Hadoop commands:
cd (sbin path)
start-all.cmd
jps (there shd be 5 objs)
hdfs dfs -ls /
hdfs dfs -mkdir /el1 :make a directory
hdfs dfs -ls /
hdfs dfs -mkdir /el1/el : make a directory inside directory
hdfs dfs -touchz /el1/e2.txt : make a file inside directory
d : directory
- : file
priviledges:
2,3,4 : user
5,6,7 : owner
8,9,10 : other
r: read
w: write
x: execute
4+2+1 = 7(all permissions given)
now go to c drive -> make a folder named new -> create a text file rs -> write smtg
in that
put command -> used to copy smtg from local system
Used to upload (copy) files from the local filesystem to HDFS.
get command -> used to copy smtg to local system
hdfs dfs -put C:\new\rs.txt /el1 (what to copy and where to copy) (The local file
rs.txt (from C:\new) is uploaded to /el1 in HDFS.)
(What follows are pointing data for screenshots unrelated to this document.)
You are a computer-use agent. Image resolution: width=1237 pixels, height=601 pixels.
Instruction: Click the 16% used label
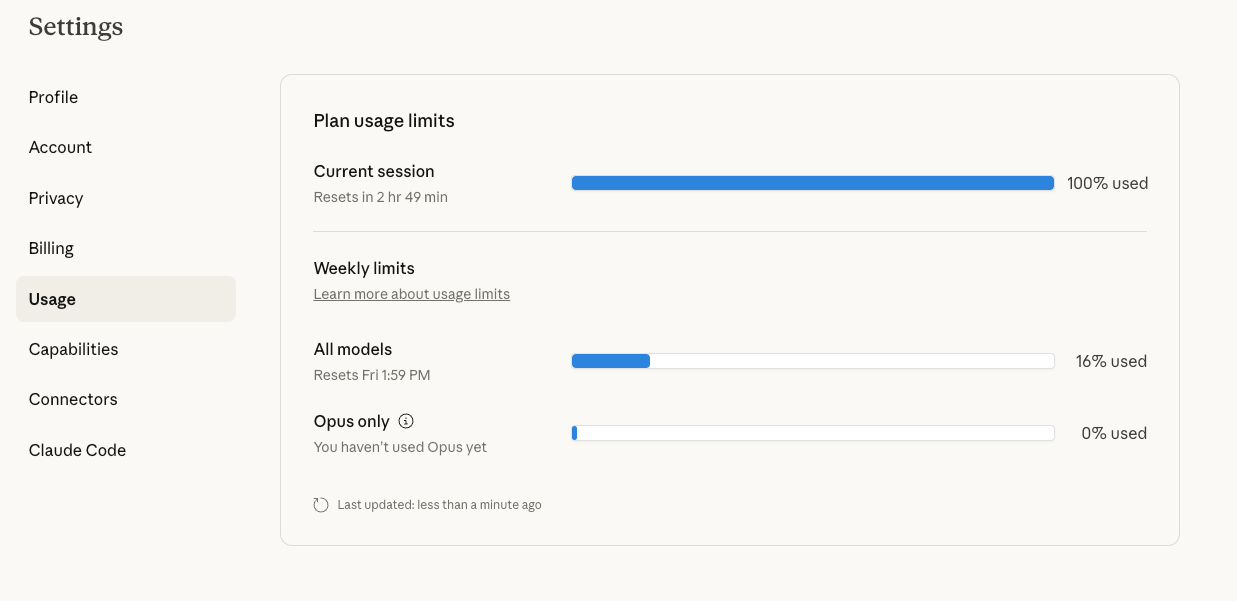(x=1111, y=361)
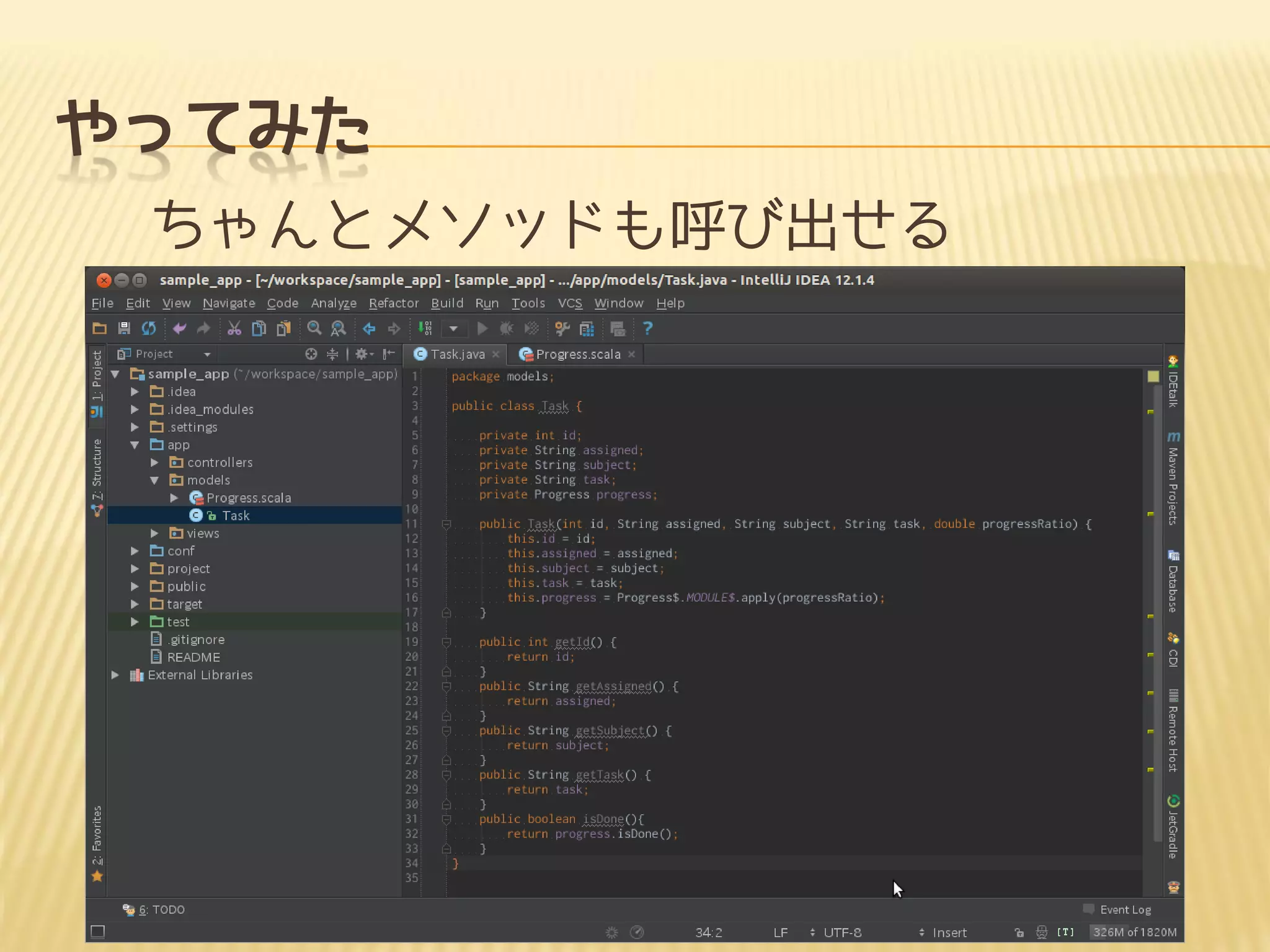The image size is (1270, 952).
Task: Open the Maven Projects side panel
Action: click(x=1173, y=480)
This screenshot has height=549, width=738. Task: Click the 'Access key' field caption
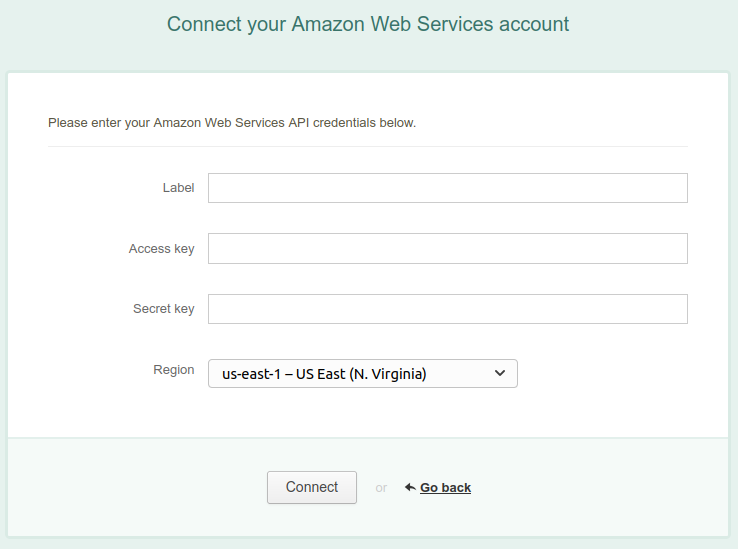coord(161,249)
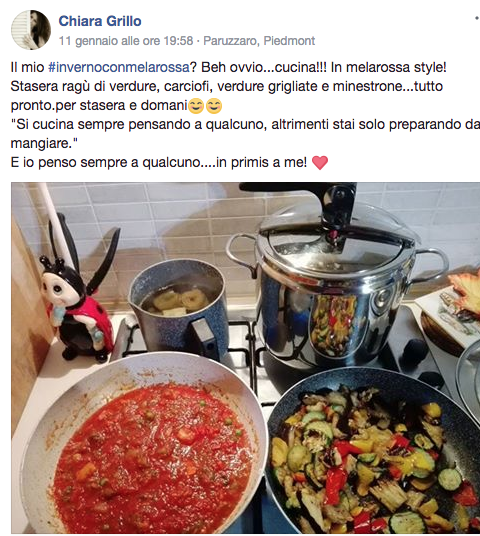Click the pan of red tomato ragù
Screen dimensions: 480x536
coord(144,444)
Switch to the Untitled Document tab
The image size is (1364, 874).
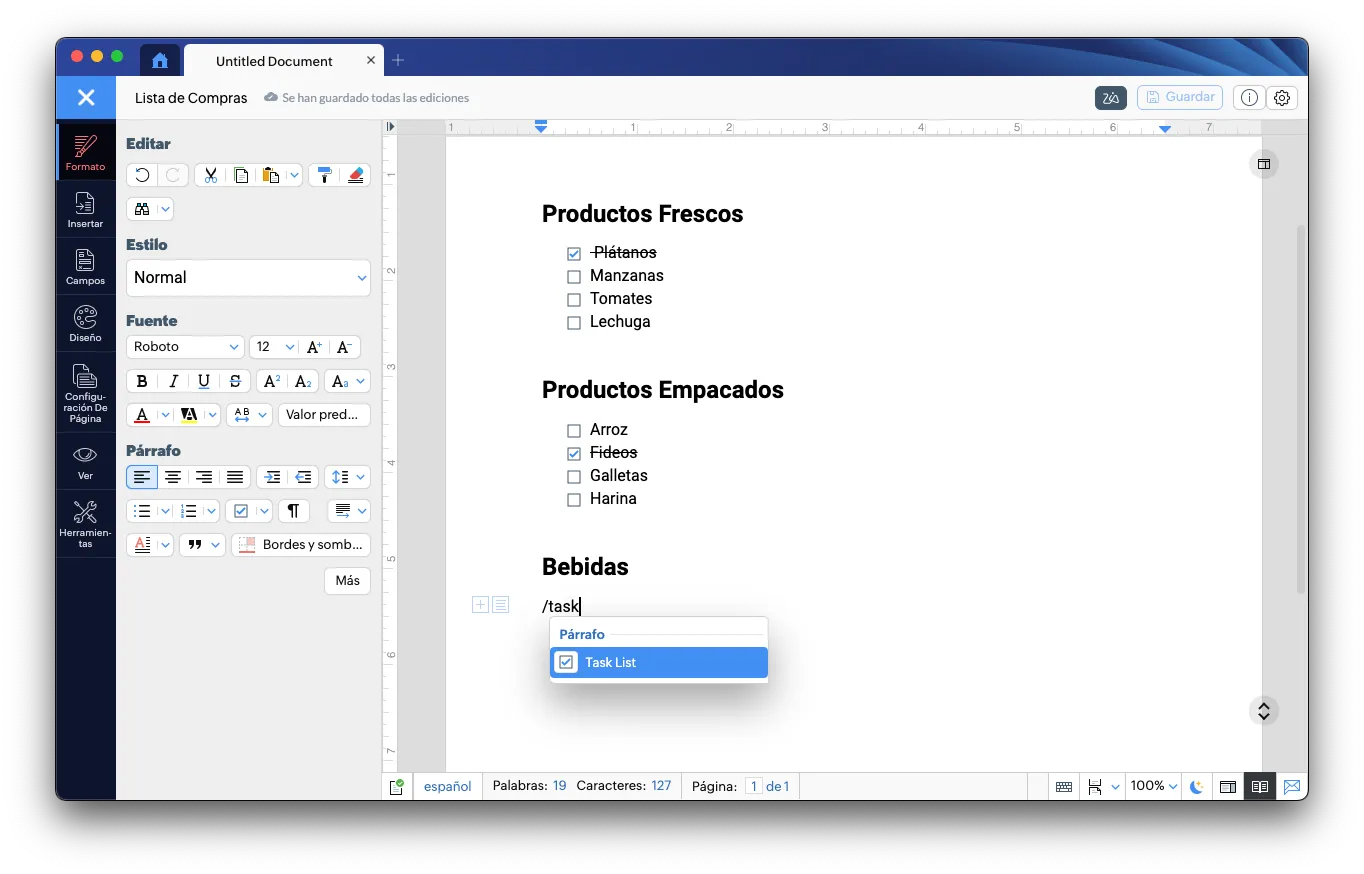click(x=274, y=61)
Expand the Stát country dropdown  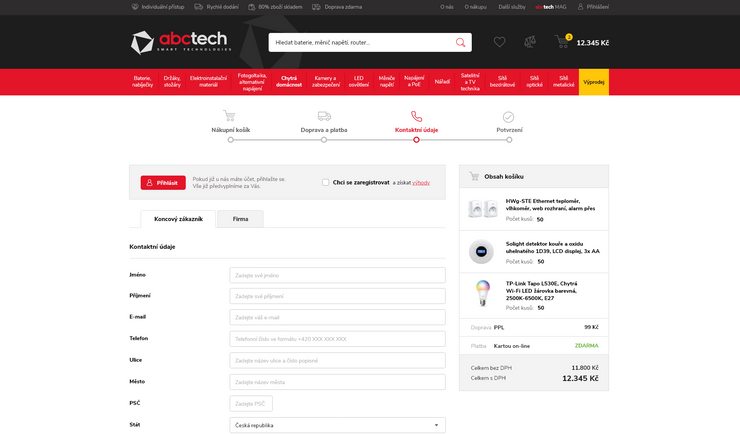(x=337, y=425)
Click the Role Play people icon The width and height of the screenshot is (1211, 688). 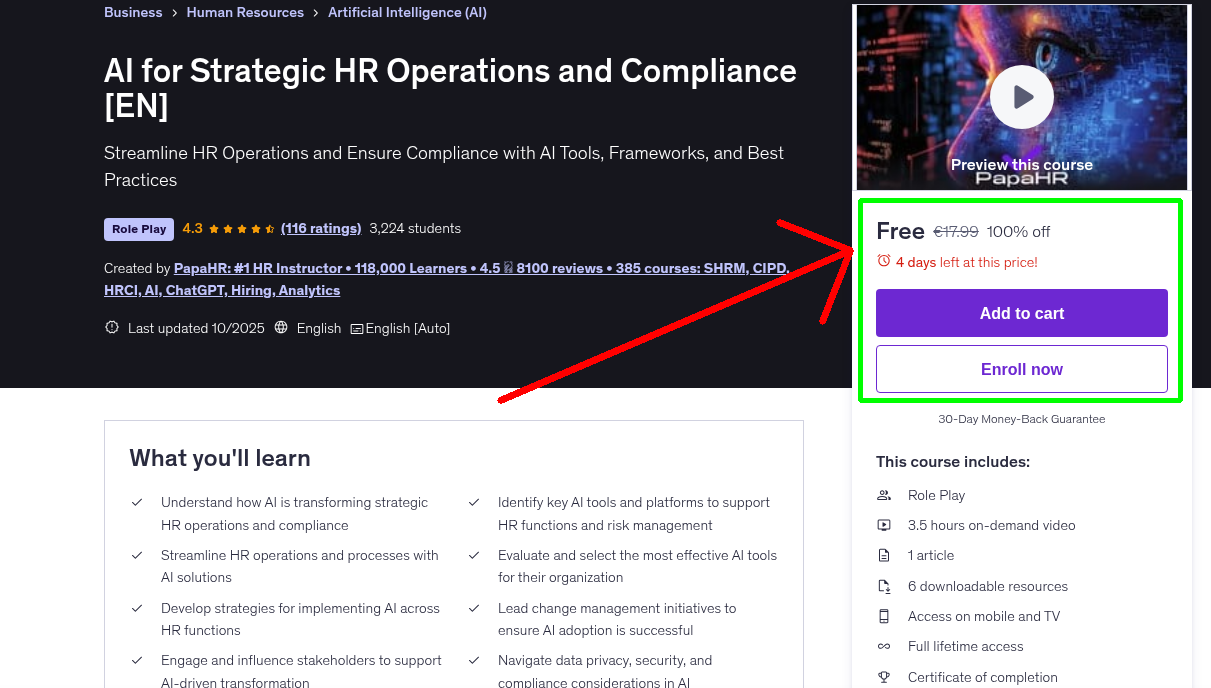point(884,495)
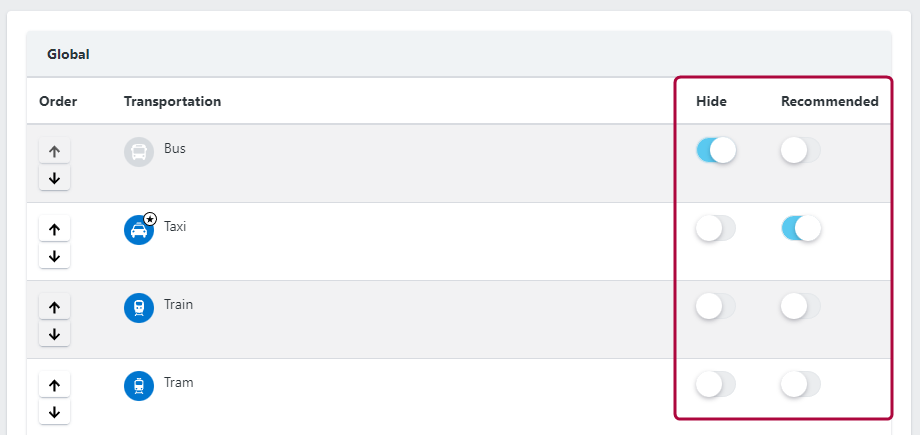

go to http://localhost:9870/explorer.html#/ and check the files
hdfs dfs -get /el1/el.txt C:\New
hdfs dfs -cat /el1/rs.txt (displays the content in file, file shd be present in
hdfs only)
hdfs dfs -cp /el1/rs.txt /new.txt
Used to copy files/directories from one location to another within the HDFS
itself.
hdfs dfs -mv /el1/rs.txt /
hdfs dfs -rm /new.txt
-rmdir is used to delete empty directory
-rm is used to delete file
-rm -r is used to delete a directory which has files
-du : disk usage
hdfs dfs -du -s /new
The hdfs dfs -du -s command is used to display the disk usage summary of a specific
directory or file in Hadoop Distributed File System (HDFS).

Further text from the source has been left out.